Saudi Arabia has moved forward to develop and implement energy efficiency standards and mandates on key sectors and end-uses linked to their energy saving potential. These standards are focused on high-value actions in buildings and in the transport sector. For example, new buildings are now required to be insulated to a basic level whereas previously there was no insulation requirement (over 70% of all buildings are currently not insulated). The key standards being developed and implemented are described below.

 

Air conditioning

Improving the efficiency of air-conditioning units is a priority area because of its potential to reduce energy consumption. Residential and commercial buildings consume 84% of all grid electricity generation in Saudi Arabia and, of that building electricity consumption, 65% is used by air conditioners (Al-ghamdi, Al-gargossh and Alshaibani, 2015), approximately 126 TWh in 2012. Recognising this potential, the SEEC developed minimum energy performance standards (MEPS) on air conditioners in 2012. Prior to 2012 energy efficiency standards on air conditioners were ineffective and enforcement was poor; consequently, Saudi air conditioners were less efficient than those in India and Iran. By 2015, the MEPS for small capacity air conditioners will match the energy efficiency rating of air conditioners in the United States (Alabbadi, 2014). This will be a 35% improvement on the average energy efficiency rating of air conditioners in 2012.

 

The energy savings potential of the new air conditioner standards is large and will lead to significant electricity savings.

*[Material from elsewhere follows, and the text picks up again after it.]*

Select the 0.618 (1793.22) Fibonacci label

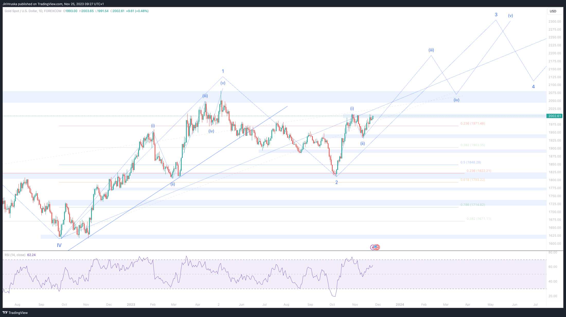coord(473,180)
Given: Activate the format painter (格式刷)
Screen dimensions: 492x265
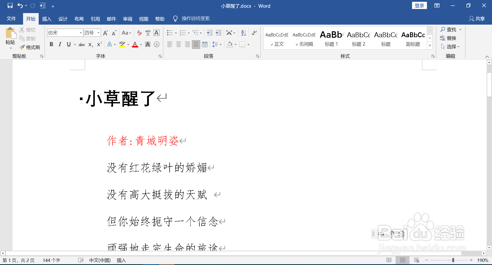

The IEA estimates that the electricity savings from the announced standard would be 25 TWh by 2020. If Saudi Arabia strengthened its standards to the standard efficiency rating for air conditioners in the European Union then it would save an additional 13 TWh of electricity consumption.

 

These electricity savings would translate to primary fossil fuel savings in Saudi Arabia’s power sector. Power generation in Saudi Arabia is entirely fossil fuel-fired at an average conversion efficiency of 33%. Assuming that electricity savings from the implemented air conditioner standards were applied proportionately to the generation mix, Saudi Arabia would avoid 6.6 Mtoe of primary energy, or 47 million barrels of oil-equivalent. Assuming these avoided barrels were diverted to the export market and sold at the current global crude price of USD 57 per barrel then Saudi Arabia would raise export revenues by 1% adding another USD 2 billion in revenue. If Saudi Arabia adopted accelerated standards in line with those in the European Union it would avoid 10 Mtoe of primary energy or 71 million barrels of oil-equivalent. This would raise an additional USD 4 billion in revenue and returning an additional 2%. For major energy producers and exporters, end-use energy efficiency adds an efficiency premium to export revenues where avoided primary energy is diverted for exported.

 

Vehicle efficiency

In response to increasing vehicle usage and growing energy consumption per capita in the transport sector, Saudi Arabia has recently applied its first efficiency standards and energy efficiency labels for new light-duty vehicles (LDVs). The average fuel efficiency of new LDVs in 2012 was 12.2 km per litre, lower than in the United States, Mexico, Australia, China, India and the European Union. As of January 2015, new vehicle efficiency standards are in force and are estimated to improve average efficiency of new vehicles by 28% by 2020. Standards follow the US corporate average fuel-economy model whereby vehicle distributors must comply with a fleet average rating based on vehicle class and size. Standards have also been developed for used vehicle imports following a MEPS model and based on vehicle class and size. Supporting the vehicle efficiency standards is a labelling scheme which states the efficiency performance of each specific vehicle model categorised by either passenger cars or light-duty trucks. The labels were rolled out in 2014 and evaluate vehicles on a six-point scale of efficiency.